> [Stated exercise 1]: In the listing, rename "gear icon" to "cog icon" and reproduce everything from the line containing "Task: Open HWiNFO sensor settings gear icon" down to the line containing "Action: coord(1575,1004)", leaving all else unchanged. Leave the pictures out.

Notable graduates: Prince Moody — Football player starts fitness program for low-income kids
UW-Madison student-athlete Prince Moody will graduate this spring with a bachelor’s in history and a plan to give back to the community.
“I know I wouldn’t have got to be where I am today if it had not been for people outside my family coming in and taking an interest in me. There are a lot of bright inner-city youth, but sometimes they just don’t have the encouragement to go out and pursue their goals.”
Along with four other student athletes, Moody is finalizing the details of Athletes Emphasizing Athletics (AEA), a fitness program for low-income high-school and middle-school students.
Moody hopes to gain access to used equipment from the university, as well as Madison-area gyms and schools, to kick off the program.
“We want to be able to go out into the community as university athletes and play the role of mentor to high-school and middle-school children by teaching them about athletics,” he says.

> [Input]:
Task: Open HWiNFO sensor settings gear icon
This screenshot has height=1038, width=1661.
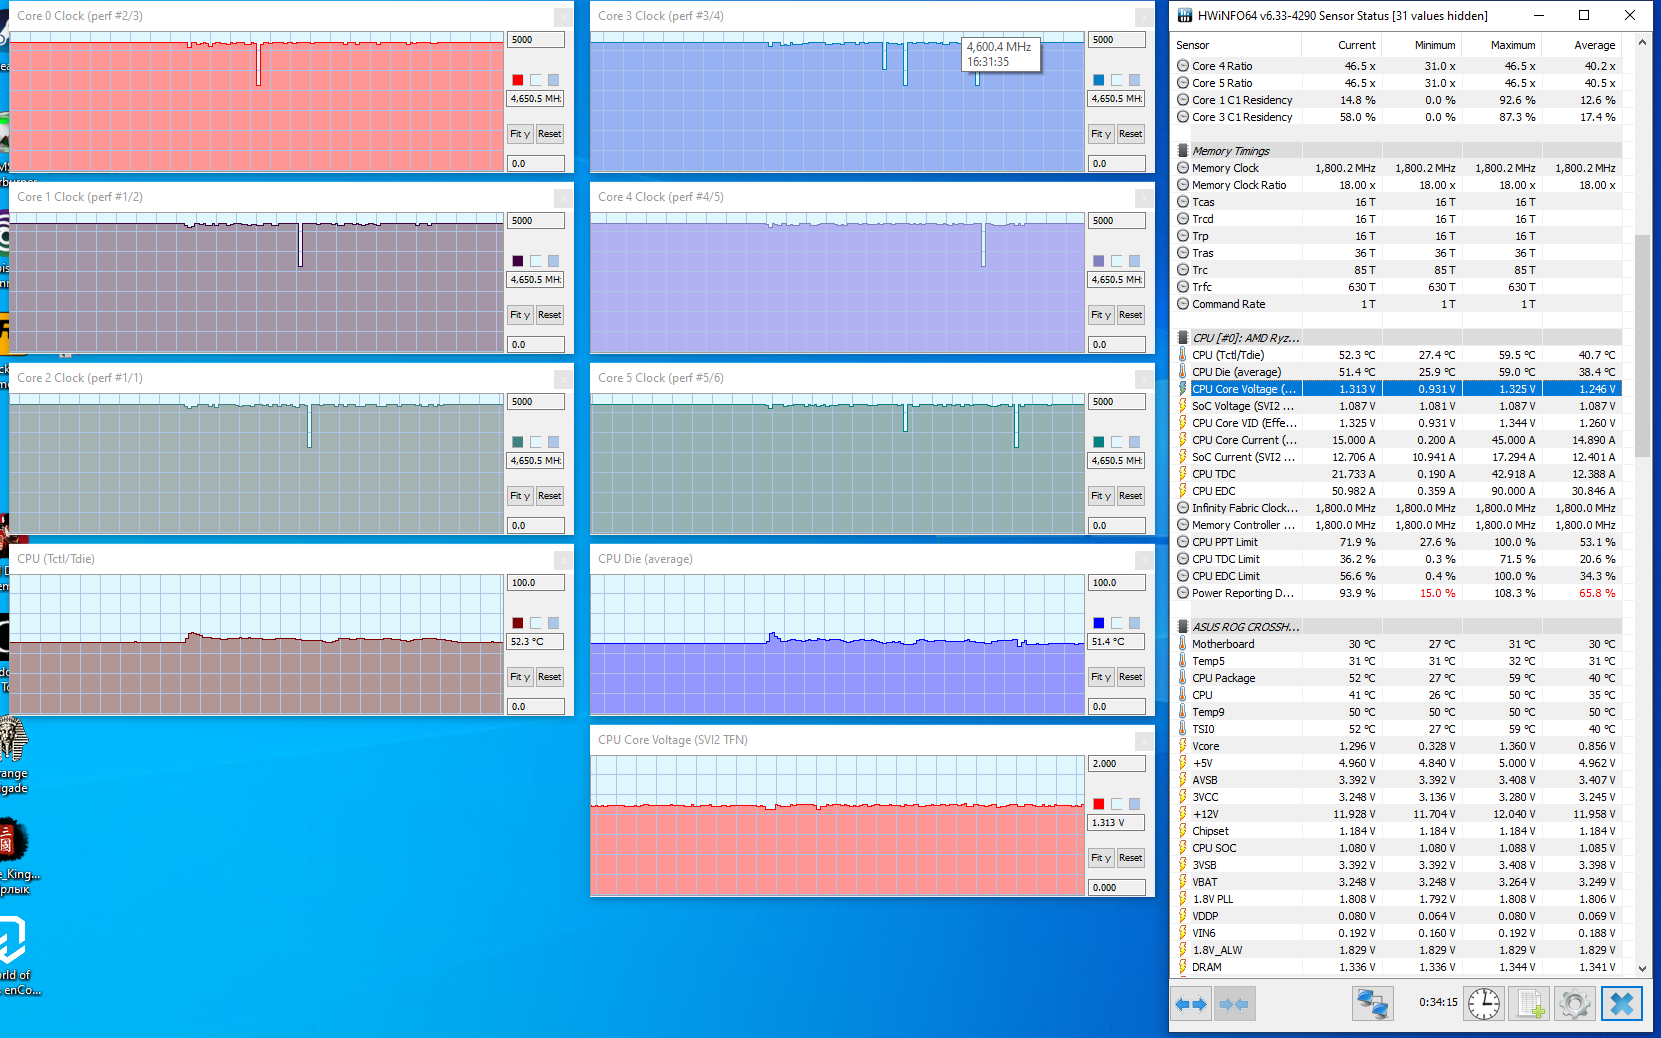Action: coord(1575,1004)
---
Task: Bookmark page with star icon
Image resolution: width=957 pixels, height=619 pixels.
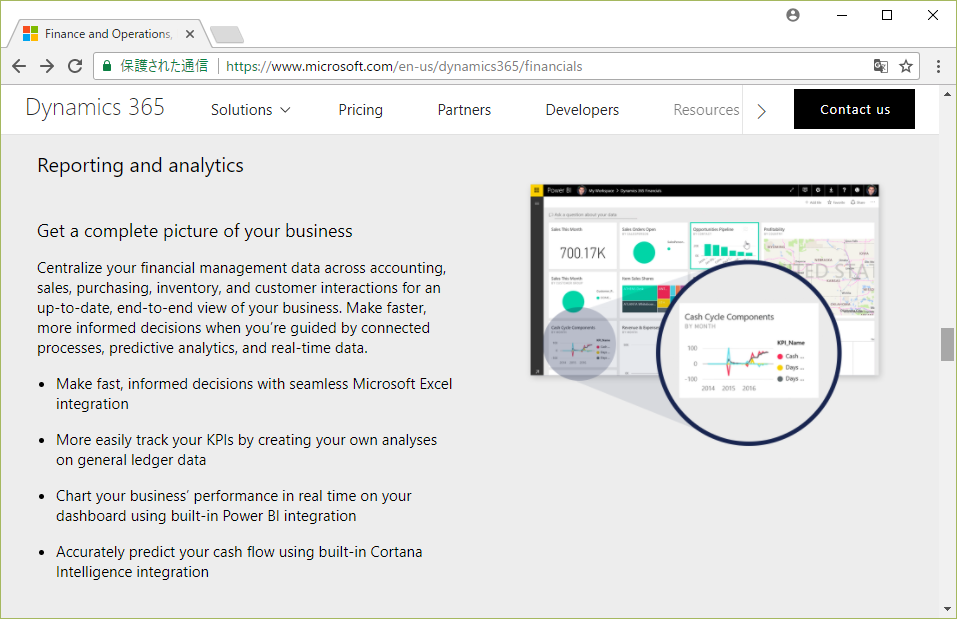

> [Stated exercise 2]: Copy out the full profile of Prince Moody word for word.

> [Correct output 1]:
Task: Open HWiNFO sensor settings cog icon
This screenshot has height=1038, width=1661.
Action: coord(1575,1004)

> [Correct output 2]:
Notable graduates: Prince Moody — Football player starts fitness program for low-income kids
UW-Madison student-athlete Prince Moody will graduate this spring with a bachelor’s in history and a plan to give back to the community.
“I know I wouldn’t have got to be where I am today if it had not been for people outside my family coming in and taking an interest in me. There are a lot of bright inner-city youth, but sometimes they just don’t have the encouragement to go out and pursue their goals.”
Along with four other student athletes, Moody is finalizing the details of Athletes Emphasizing Athletics (AEA), a fitness program for low-income high-school and middle-school students.
Moody hopes to gain access to used equipment from the university, as well as Madison-area gyms and schools, to kick off the program.
“We want to be able to go out into the community as university athletes and play the role of mentor to high-school and middle-school children by teaching them about athletics,” he says.